Last week I shared with you what God has been teaching me about embracing the limitations of my health struggles. Particularly from the book of Ecclesiastes, He showed me that life is meant to be fully lived wherever you are, whether you’re healthy or not.
And I have learned, both from Scripture and from experience, that any difficulty becomes much less difficult when you stop fighting it and choose instead to (not just accept but also) EMBRACE it.
In studies both related and unrelated, God has similarly been showing me the value of the process and not just the product, the journey as well as the destination.
Let me illustrate this truth with two different ideas: a road and a place.
When we use the term road, we don’t use it as a place to be. We don’t say “I’m at the road” or “I’m going to the road” or “I can’t wait to get to the road.”
A road is a way to a place. A road takes us somewhere.

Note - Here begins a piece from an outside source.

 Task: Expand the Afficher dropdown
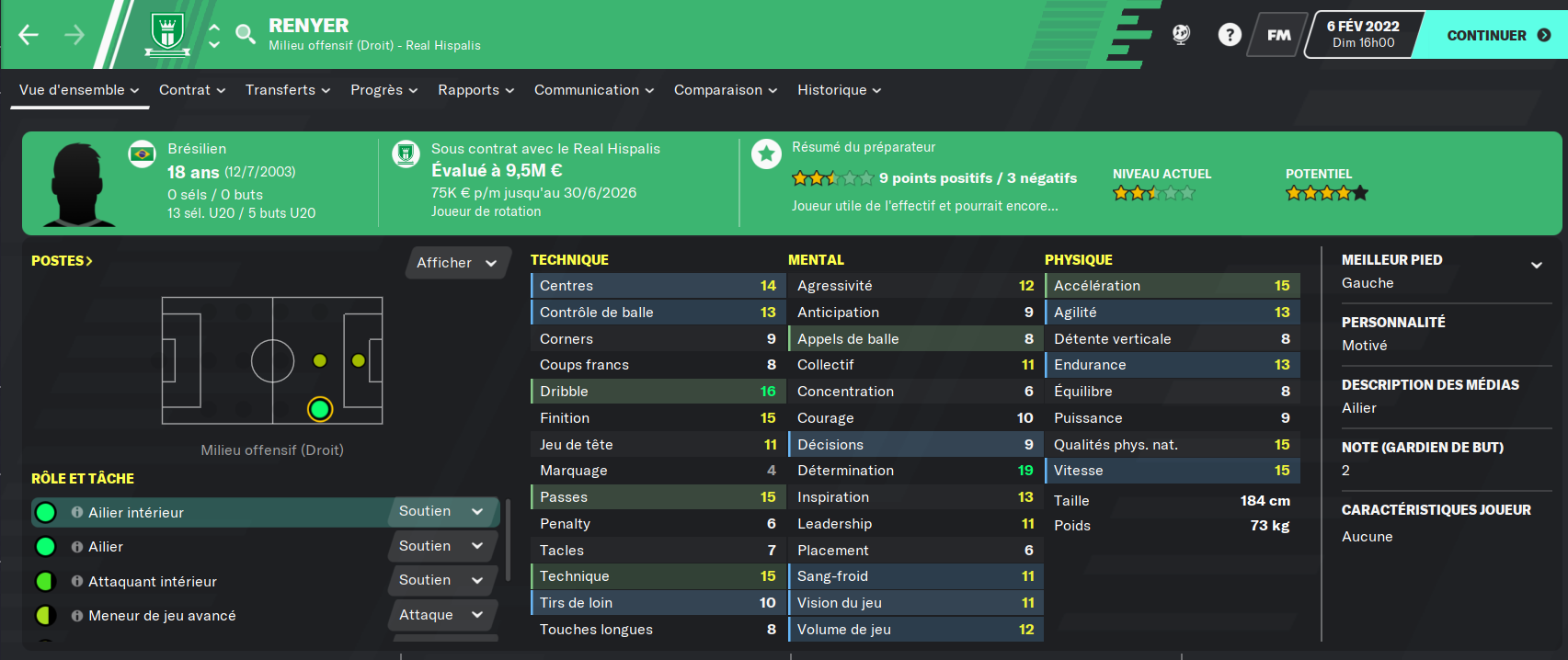click(456, 263)
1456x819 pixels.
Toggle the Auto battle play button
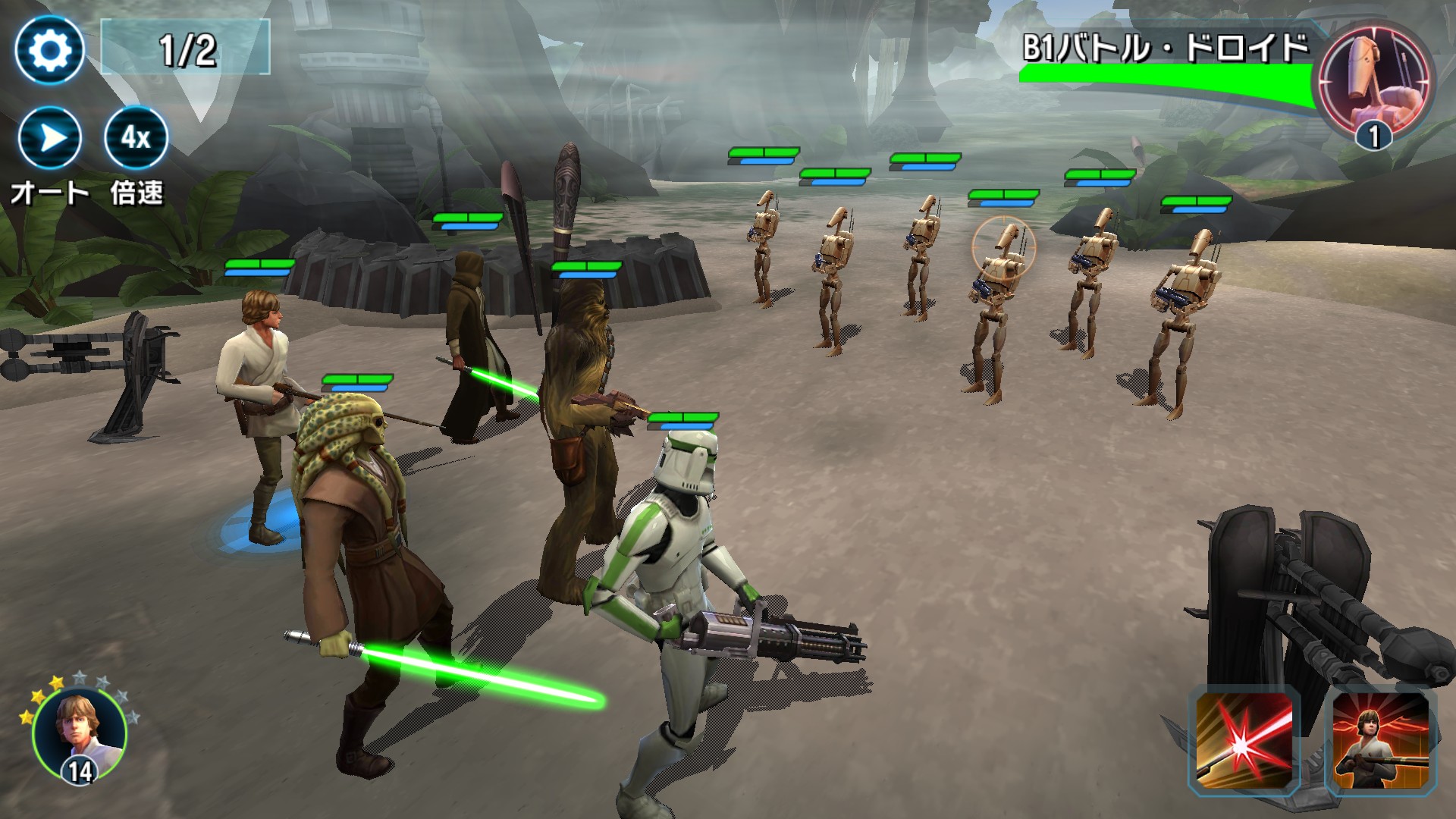[x=49, y=139]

A place, however, is somewhere to be: a house, a field, a yard, a corner, even a car. We stay in a place, we work in a place, we enjoy a place.
As humans, we tend to value roads only because of where they take us. But God has a different perspective. From Ecclesiastes and other passages, we see God as a God who values work for the work itself and not just its end product. He values the journey as much as–if not more than–the destination.
He values roads and places.
Why else would He tell us to enjoy the work we’ve been given, even when the work seems to accomplish nothing (Ecc 2:24)? Why else would He Himself invest so much in His special Israel only to see so little yield (Is 5:3)? Why else would He commission Isaiah to spend his life sharing a message that no one would heed (Is 9:6)? These are just recent examples from my devotions; the Bible holds many more.
A valley can be a way to somewhere else, but it can also be a place of its own. A place to BE.
And I believe that’s what God means when He tells us to embrace our limitations: to BE in our valleys. Not to despise them, not to hurry through them, not to see them as a delay between us and where we want to be.
But to settle. To accept. To walk patiently beside Him one step at a time, look for the blessings He’s laid for us along the path, and find joy in the journey.
What does that look like? For me, it means changing my words from “Lord, I want to run, when can I run again?” to “Okay, Lord, if I don’t run again until Heaven, that’s fine, thank You that I can still walk.” From “Man, this knee/back/wrist pain still hasn’t gone away, why hasn’t it healed?” to “I know I live in a broken body, Lord, give me the grace to do what I can and then take a break.” From “Great, another crash day, I won’t get anything done” to “Lord, help me to truly rest today and trust You for tomorrow, thank You for this time/place I have to rest.”
So I challenge you, as I learn this truth for myself: whatever your valley looks like, BE there. Embrace your limitations. Let God direct you in the way that He knows is best for you.
(And if this way looks different from the way you’d planned for yourself, let go of your map. You’ll find your valley a much more beautiful place when you lift your eyes from where you think you should be.)